A recent study released by Statistics Canada has revealed that the wage gap between a college or a university degree graduate and a high school diploma holder is narrowing.
According to the federal data agency, while high school graduates are making wage gains, the wages earned by post-secondary school degree holders are either remaining flat or decreasing (as in the case of male post-secondary school degree holders). This showed that education did not lead to greater increases in wages, for the short-term at least.
Statistics Canada studied the data on the earnings of the two groups for two different time periods – from 2000 to 2002 and then, from 2010 to 2012. Between these two periods, males having a high school diploma as their highest level of education registered an increase in wages of nine percent. Similarly, women belonging to the same educational group showed an increase of 11 percent in their salaries.
In comparison, the data agency found that the average real hourly wages of young male bachelor’s degree holders remained unchanged, even as their female counterparts registered an increase in their average real hourly wages of five percent.

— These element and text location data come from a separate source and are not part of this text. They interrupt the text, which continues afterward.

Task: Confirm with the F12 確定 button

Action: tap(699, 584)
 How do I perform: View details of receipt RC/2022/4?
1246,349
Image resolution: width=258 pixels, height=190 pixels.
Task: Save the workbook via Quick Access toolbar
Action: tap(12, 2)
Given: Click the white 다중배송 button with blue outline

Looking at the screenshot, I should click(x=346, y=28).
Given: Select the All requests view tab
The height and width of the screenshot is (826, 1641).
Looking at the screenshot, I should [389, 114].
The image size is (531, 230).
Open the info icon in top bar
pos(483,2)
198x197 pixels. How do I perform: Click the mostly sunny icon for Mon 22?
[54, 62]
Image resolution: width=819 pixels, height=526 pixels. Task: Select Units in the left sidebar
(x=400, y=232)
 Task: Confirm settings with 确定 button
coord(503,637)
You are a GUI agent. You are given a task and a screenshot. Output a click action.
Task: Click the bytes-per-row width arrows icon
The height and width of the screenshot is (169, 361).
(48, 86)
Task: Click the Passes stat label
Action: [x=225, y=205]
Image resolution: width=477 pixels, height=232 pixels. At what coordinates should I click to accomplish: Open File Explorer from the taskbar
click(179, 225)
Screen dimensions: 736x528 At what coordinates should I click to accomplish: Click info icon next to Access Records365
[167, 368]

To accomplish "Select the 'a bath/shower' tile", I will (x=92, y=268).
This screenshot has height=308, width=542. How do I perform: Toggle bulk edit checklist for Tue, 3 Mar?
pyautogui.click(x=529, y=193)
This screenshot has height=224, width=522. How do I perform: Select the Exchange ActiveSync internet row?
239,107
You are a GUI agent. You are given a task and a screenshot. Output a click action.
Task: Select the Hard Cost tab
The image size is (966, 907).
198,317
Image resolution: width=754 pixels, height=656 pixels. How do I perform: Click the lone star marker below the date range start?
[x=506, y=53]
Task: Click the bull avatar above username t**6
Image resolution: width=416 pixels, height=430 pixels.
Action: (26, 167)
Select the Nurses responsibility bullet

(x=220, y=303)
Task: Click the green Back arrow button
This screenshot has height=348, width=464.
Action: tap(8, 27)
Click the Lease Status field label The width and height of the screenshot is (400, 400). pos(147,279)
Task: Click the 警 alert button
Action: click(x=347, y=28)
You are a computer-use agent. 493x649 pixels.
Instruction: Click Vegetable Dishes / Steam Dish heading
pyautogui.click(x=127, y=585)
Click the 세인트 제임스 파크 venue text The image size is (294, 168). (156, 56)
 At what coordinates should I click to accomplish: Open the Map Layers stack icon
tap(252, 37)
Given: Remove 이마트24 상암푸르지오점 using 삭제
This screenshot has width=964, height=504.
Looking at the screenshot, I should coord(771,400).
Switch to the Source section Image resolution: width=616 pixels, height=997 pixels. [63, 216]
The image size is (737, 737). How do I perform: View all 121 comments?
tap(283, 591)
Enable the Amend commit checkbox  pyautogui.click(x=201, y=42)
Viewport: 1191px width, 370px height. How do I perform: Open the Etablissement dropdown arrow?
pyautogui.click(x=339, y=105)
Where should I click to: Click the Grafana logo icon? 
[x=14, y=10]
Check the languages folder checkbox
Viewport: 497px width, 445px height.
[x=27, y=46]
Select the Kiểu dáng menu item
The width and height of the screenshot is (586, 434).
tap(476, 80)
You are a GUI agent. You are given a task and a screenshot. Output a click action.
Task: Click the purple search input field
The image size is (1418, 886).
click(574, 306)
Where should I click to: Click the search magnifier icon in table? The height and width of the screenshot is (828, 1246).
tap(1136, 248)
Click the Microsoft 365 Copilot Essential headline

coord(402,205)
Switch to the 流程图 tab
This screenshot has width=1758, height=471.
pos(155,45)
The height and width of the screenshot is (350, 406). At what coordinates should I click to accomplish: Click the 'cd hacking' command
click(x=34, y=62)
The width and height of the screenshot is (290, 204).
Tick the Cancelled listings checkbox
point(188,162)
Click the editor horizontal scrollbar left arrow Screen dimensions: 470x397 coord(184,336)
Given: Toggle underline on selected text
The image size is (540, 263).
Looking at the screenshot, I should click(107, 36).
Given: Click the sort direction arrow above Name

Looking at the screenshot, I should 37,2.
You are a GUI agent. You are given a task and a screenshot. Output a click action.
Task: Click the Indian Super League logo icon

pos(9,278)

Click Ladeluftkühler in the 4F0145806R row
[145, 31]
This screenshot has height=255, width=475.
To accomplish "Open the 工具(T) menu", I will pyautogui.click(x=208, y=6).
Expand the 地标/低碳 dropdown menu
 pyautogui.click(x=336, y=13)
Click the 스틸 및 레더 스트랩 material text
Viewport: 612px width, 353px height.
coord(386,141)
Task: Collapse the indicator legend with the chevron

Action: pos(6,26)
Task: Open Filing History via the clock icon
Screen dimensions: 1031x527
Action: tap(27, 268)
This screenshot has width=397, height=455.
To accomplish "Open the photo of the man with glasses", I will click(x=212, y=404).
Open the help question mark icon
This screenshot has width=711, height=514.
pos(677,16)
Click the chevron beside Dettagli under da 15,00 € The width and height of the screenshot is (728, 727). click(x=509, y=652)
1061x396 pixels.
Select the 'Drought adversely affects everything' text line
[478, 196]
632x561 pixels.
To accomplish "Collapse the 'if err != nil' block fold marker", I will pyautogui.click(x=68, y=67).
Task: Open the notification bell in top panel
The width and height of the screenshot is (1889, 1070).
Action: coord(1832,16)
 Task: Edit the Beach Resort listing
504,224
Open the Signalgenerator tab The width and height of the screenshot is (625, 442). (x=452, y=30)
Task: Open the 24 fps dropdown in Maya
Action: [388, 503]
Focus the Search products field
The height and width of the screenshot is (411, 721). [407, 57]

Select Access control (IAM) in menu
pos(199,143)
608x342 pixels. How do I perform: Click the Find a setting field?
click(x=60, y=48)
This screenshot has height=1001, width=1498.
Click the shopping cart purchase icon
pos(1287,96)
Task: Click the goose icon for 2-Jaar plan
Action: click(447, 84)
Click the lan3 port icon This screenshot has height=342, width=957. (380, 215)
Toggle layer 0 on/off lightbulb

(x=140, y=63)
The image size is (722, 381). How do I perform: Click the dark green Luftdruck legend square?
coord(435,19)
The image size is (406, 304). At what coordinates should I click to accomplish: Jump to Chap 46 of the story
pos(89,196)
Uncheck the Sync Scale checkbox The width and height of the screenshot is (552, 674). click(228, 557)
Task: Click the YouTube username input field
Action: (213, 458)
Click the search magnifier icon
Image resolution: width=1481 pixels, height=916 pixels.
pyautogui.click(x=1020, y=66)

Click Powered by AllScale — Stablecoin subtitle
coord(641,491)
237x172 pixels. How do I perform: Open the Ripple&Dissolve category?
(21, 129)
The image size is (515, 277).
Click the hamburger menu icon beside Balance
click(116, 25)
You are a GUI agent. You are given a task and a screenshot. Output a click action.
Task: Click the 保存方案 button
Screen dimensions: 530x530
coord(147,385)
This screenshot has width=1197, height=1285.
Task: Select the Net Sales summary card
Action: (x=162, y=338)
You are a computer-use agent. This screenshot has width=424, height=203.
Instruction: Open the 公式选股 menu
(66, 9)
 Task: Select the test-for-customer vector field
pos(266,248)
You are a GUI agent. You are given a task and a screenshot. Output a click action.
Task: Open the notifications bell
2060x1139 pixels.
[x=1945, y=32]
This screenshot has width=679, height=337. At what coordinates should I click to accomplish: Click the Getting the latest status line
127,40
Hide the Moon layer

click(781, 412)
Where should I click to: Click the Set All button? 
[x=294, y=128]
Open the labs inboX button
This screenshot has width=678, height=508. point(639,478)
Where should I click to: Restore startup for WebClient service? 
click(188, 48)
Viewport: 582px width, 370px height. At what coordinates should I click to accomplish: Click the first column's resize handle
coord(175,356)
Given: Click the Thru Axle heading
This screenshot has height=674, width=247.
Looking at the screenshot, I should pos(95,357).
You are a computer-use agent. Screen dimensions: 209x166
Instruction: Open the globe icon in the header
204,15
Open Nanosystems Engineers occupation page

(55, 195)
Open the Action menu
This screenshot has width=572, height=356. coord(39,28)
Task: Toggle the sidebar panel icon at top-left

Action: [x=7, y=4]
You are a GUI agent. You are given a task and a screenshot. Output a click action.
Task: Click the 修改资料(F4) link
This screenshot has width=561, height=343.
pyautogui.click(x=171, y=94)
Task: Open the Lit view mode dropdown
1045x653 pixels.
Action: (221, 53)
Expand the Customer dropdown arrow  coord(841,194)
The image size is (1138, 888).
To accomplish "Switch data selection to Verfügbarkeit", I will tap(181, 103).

Experts – like public policy professor Ken Coates – felt that this study revealed that people placed undue emphasis on the knowledge economy, which had not resulted in the creation of many knowledge-based jobs. As a result, the country’s natural resource economy, along with the service industry, had been responsible for powering the country’s growth.
The study also revealed that post-secondary degree holders continued to earn more than their lesser-educated peers did, but not by much. Data showed that for every $1 earned by a male degree holder between 2010 and 2012, a high school graduate earned 75 cents – a marginal rise from 68 cents in the previous decade.
Similarly, for every $1 earned by a female college or university degree holder, a female high school graduate earned 78 cents – up from 74 cents a decade ago. Statistics Canada attributes a third of the narrowing of the wage gap for women to the fact that many provinces have increased their minimum wages.
While the data agency declared that individuals with a higher education had a greater likelihood of having jobs, high school graduates were doing comparatively better in terms of salary growth, even though few high school graduates preferred sticking to just a high school diploma, without looking to pursue a higher education.